BEGIN Supplied material

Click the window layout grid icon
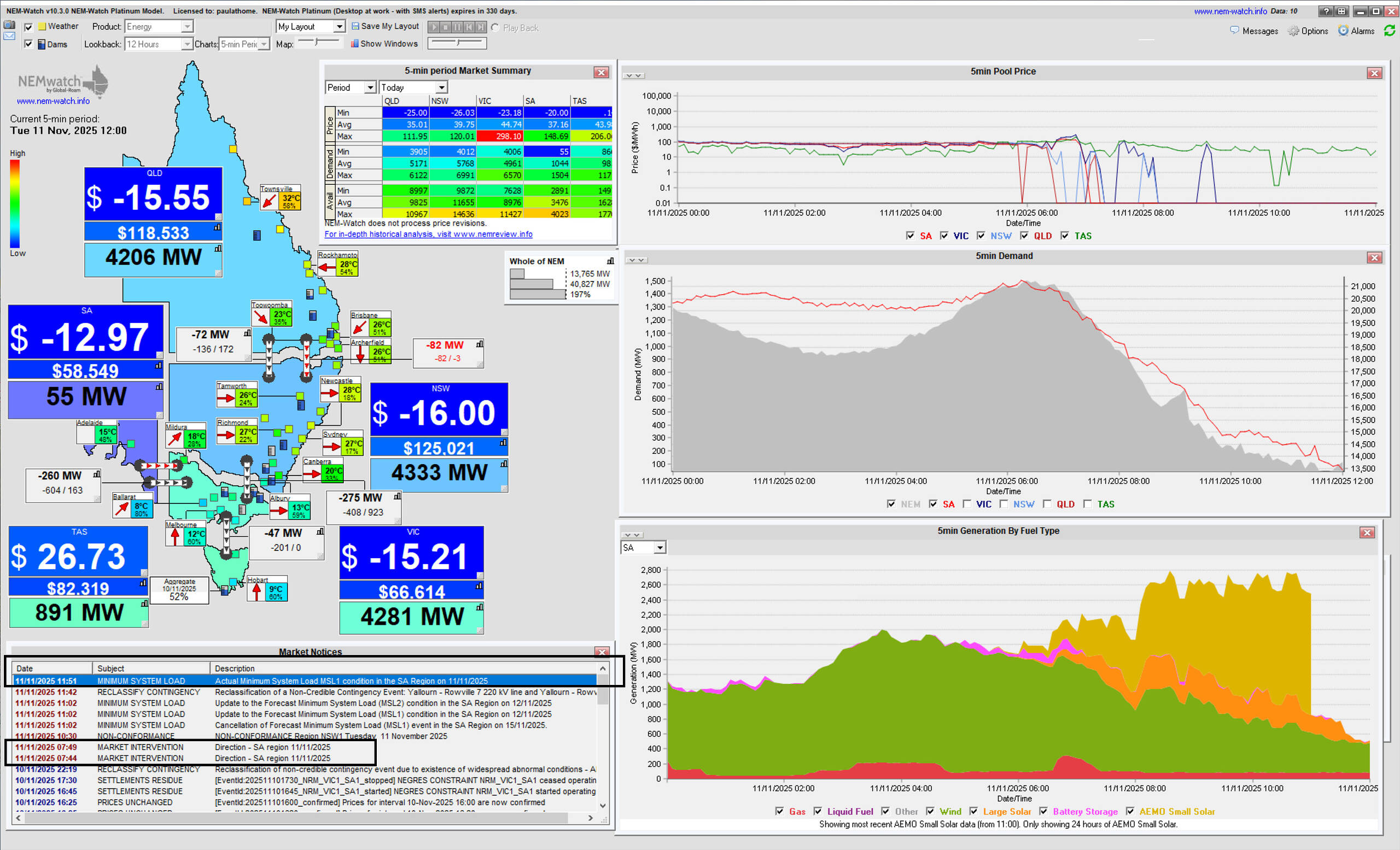The height and width of the screenshot is (850, 1400). (x=1341, y=11)
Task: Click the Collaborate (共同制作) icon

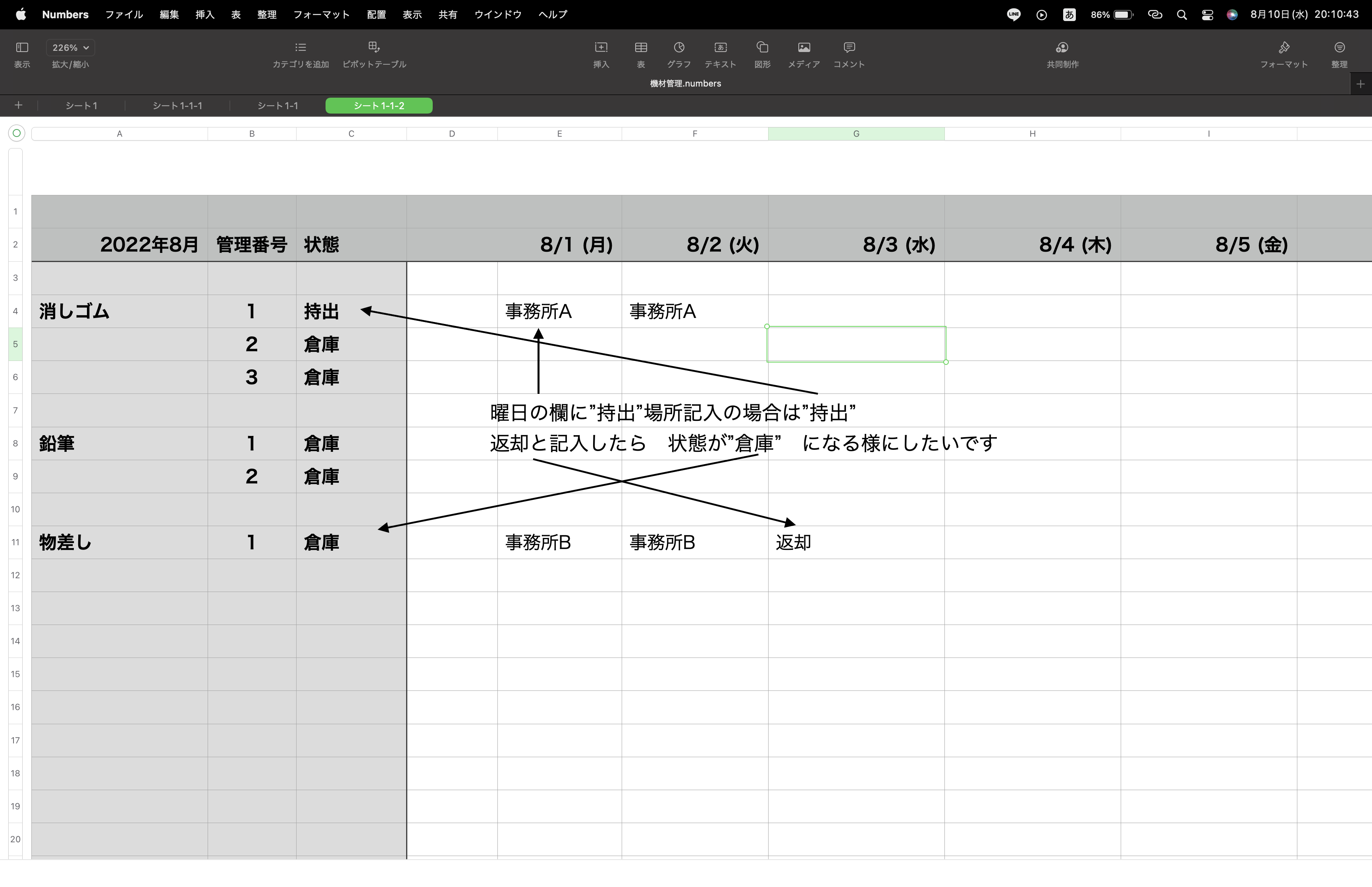Action: (x=1062, y=47)
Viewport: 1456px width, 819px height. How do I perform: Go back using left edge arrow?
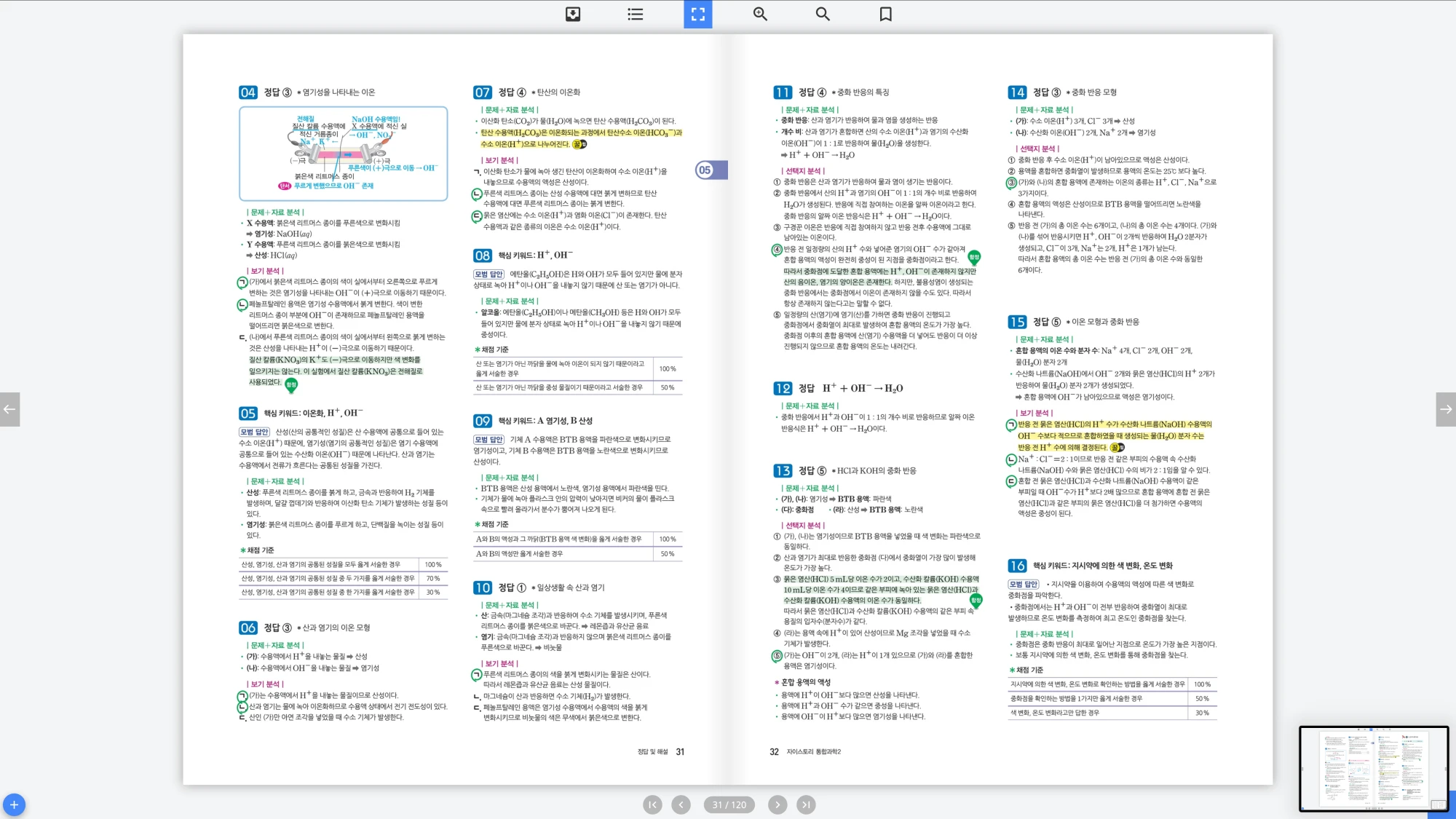(x=9, y=409)
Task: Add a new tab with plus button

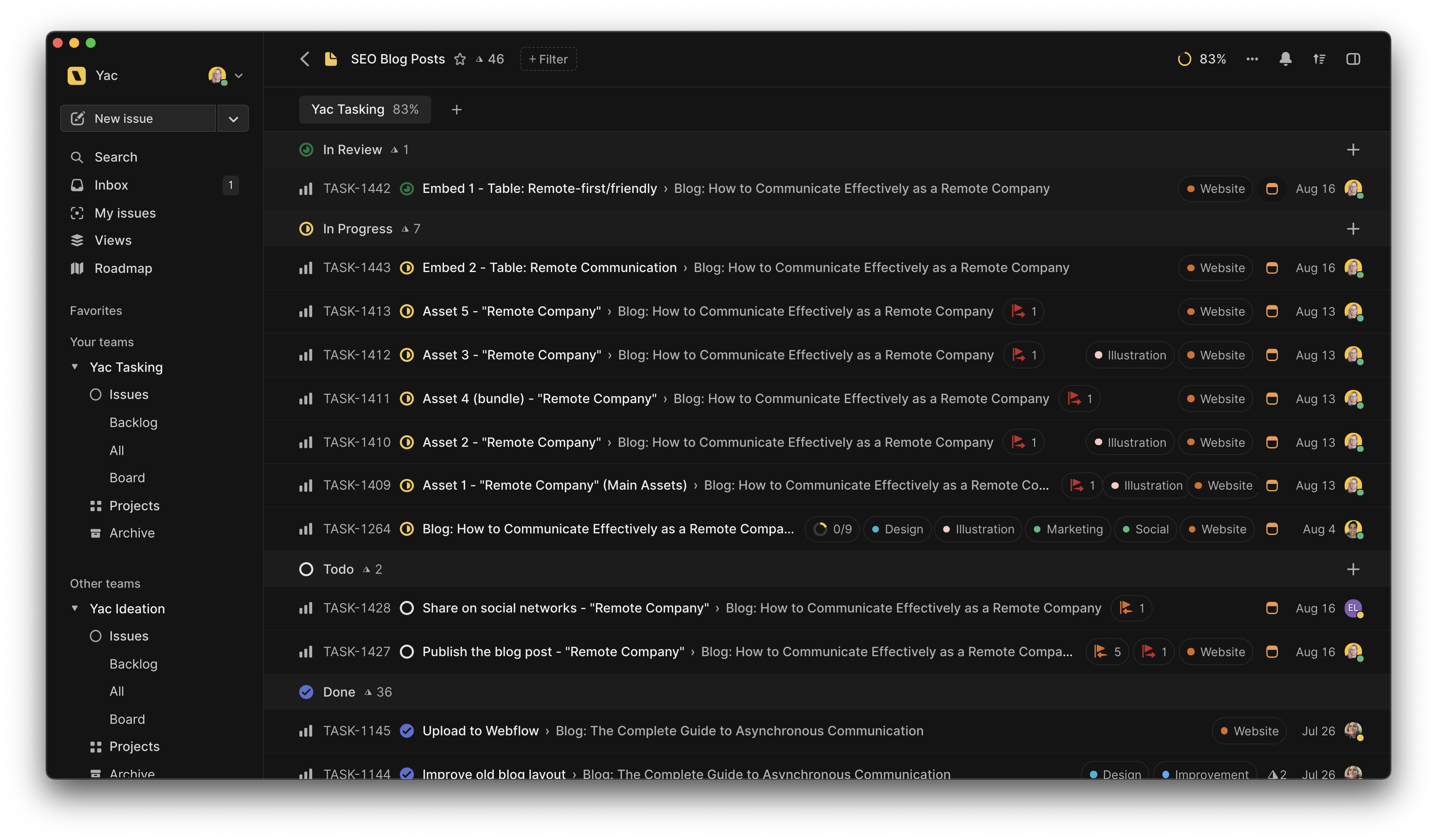Action: click(x=456, y=110)
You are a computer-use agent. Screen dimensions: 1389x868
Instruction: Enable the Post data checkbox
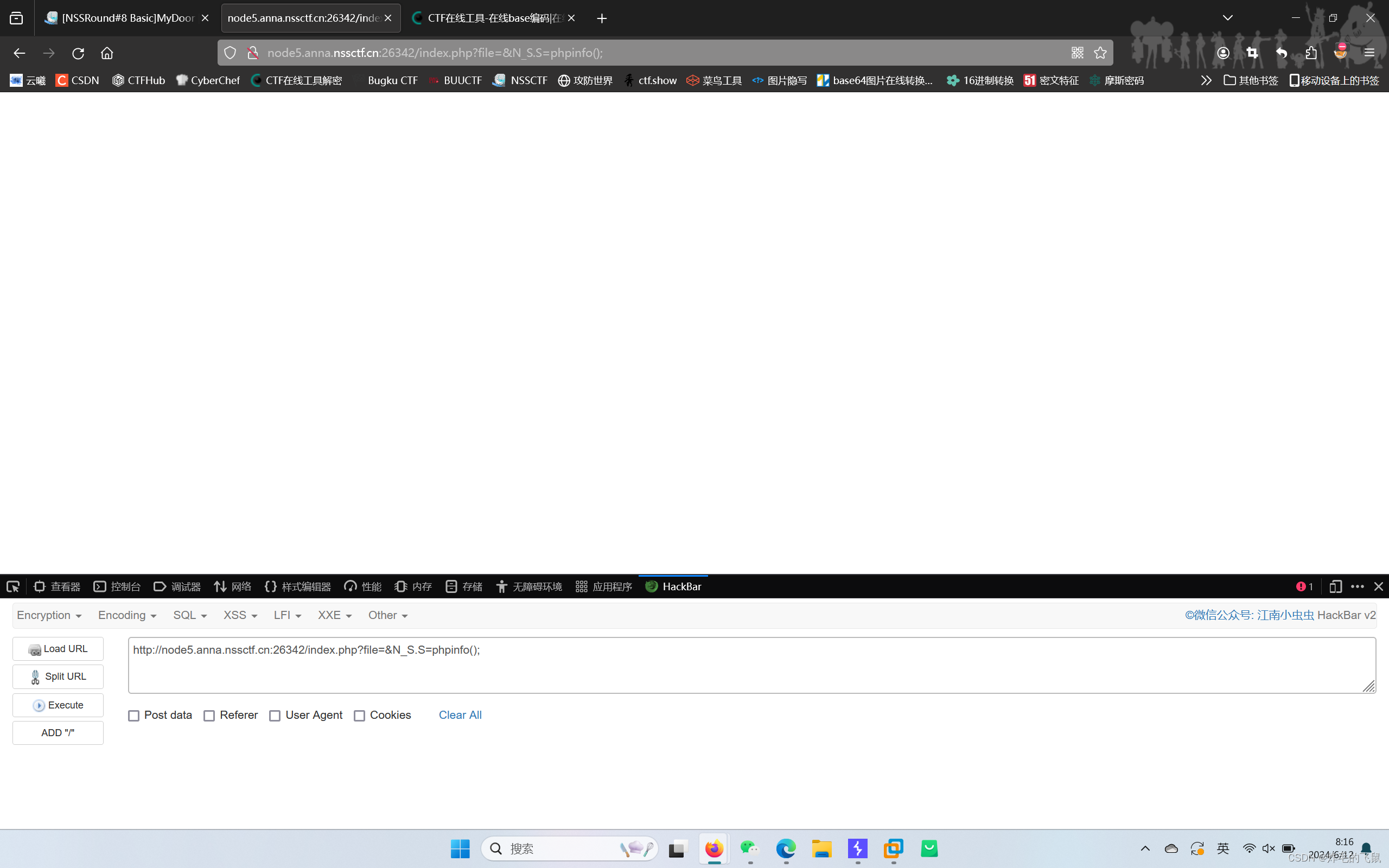(x=133, y=716)
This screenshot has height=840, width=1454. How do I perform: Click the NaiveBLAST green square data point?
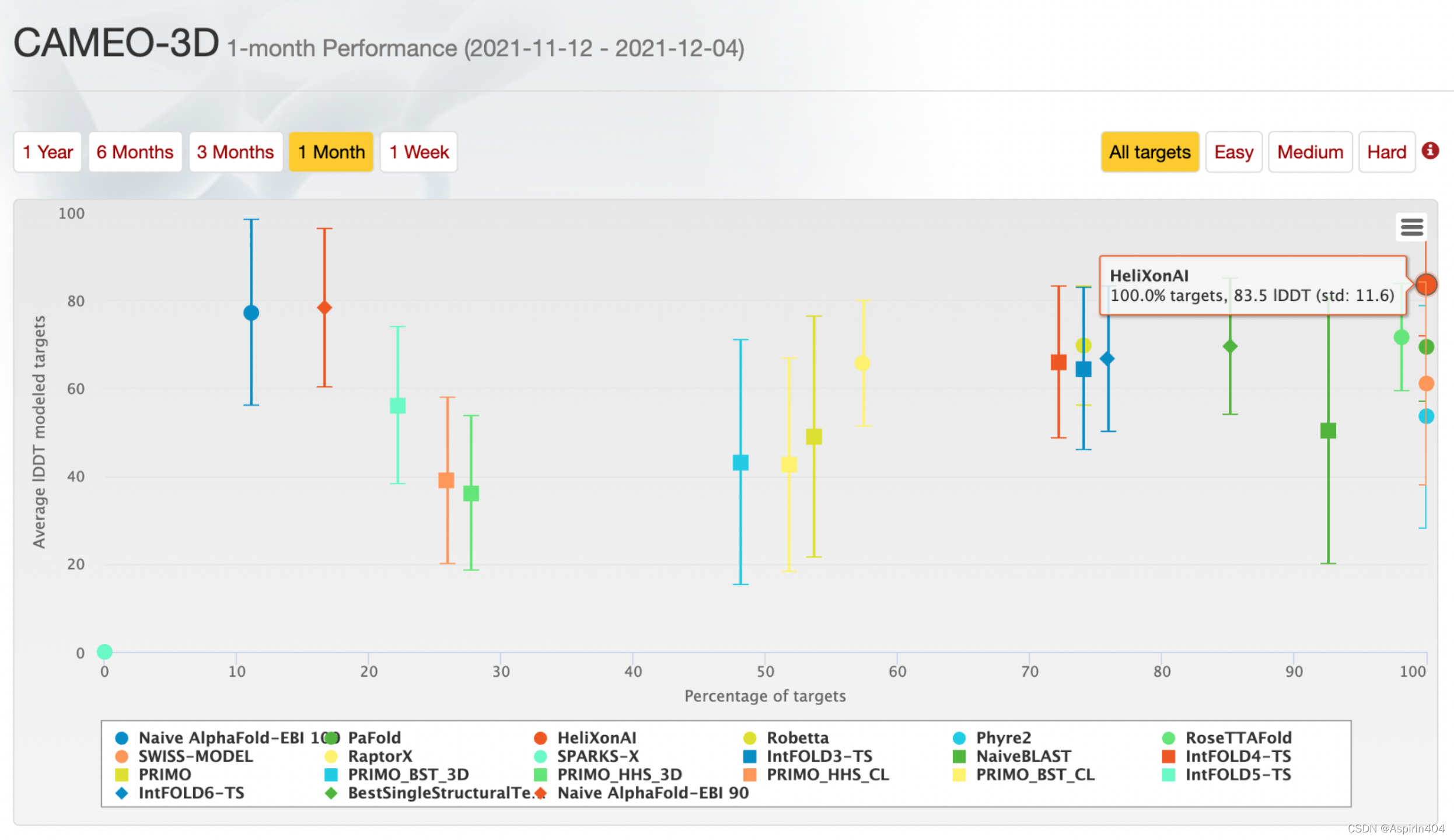click(x=1328, y=430)
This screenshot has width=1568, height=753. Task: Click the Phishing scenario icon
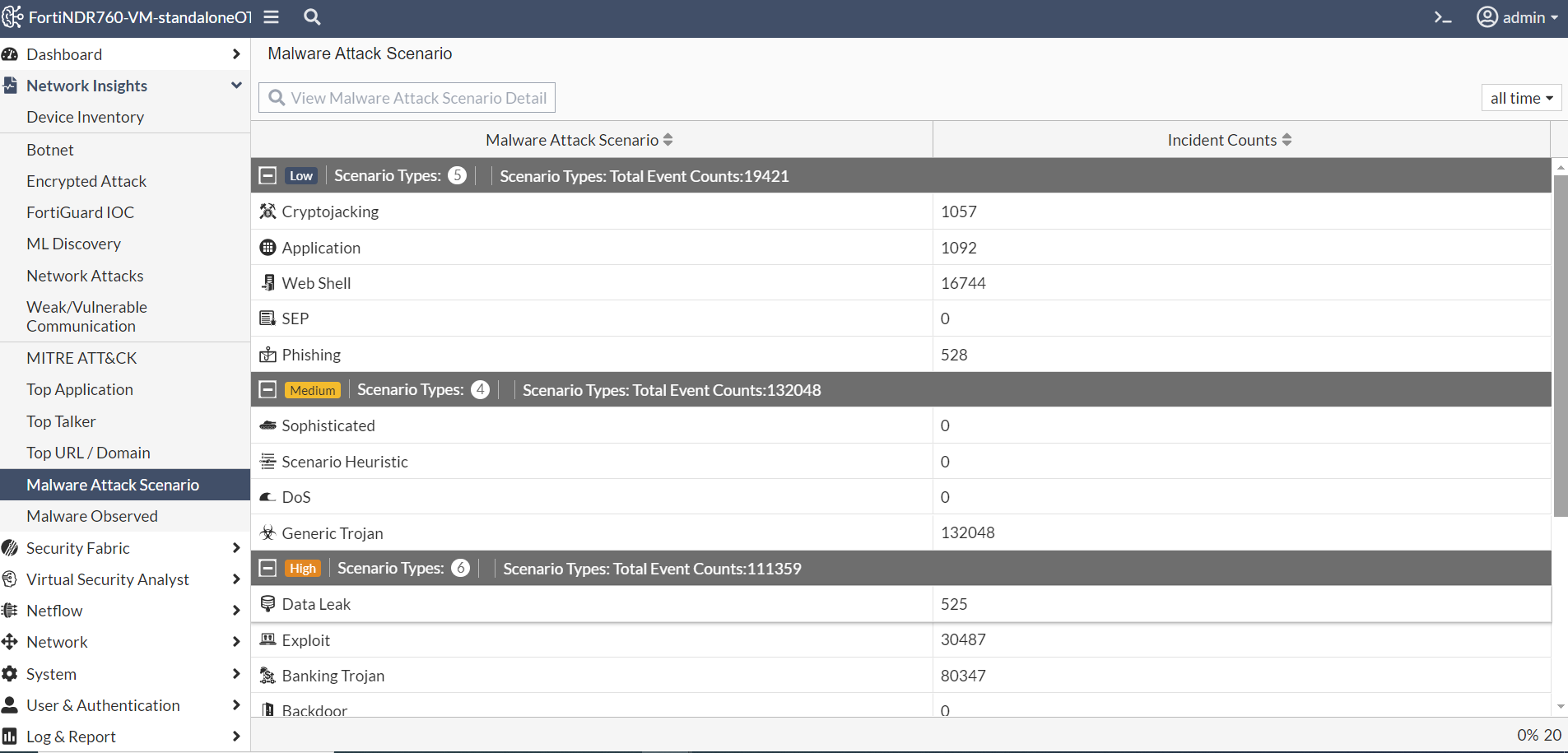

END Supplied material

Problem to work on: Wherever a picture appears in the records above, leave it out and transcribe everything else exactly.

Answer for the task:
Click the window layout grid icon
The height and width of the screenshot is (850, 1400). (x=1341, y=11)
Task: Click the Collaborate (共同制作) icon

Action: (x=1062, y=47)
Viewport: 1456px width, 819px height. How do I perform: Go back using left edge arrow?
(x=9, y=409)
Task: Add a new tab with plus button

Action: click(x=456, y=110)
You are a computer-use agent. Screen dimensions: 1389x868
Instruction: Enable the Post data checkbox
(x=133, y=716)
This screenshot has height=840, width=1454. How do I perform: Click the NaiveBLAST green square data point?
click(x=1328, y=430)
This screenshot has width=1568, height=753. Task: Click the Phishing scenario icon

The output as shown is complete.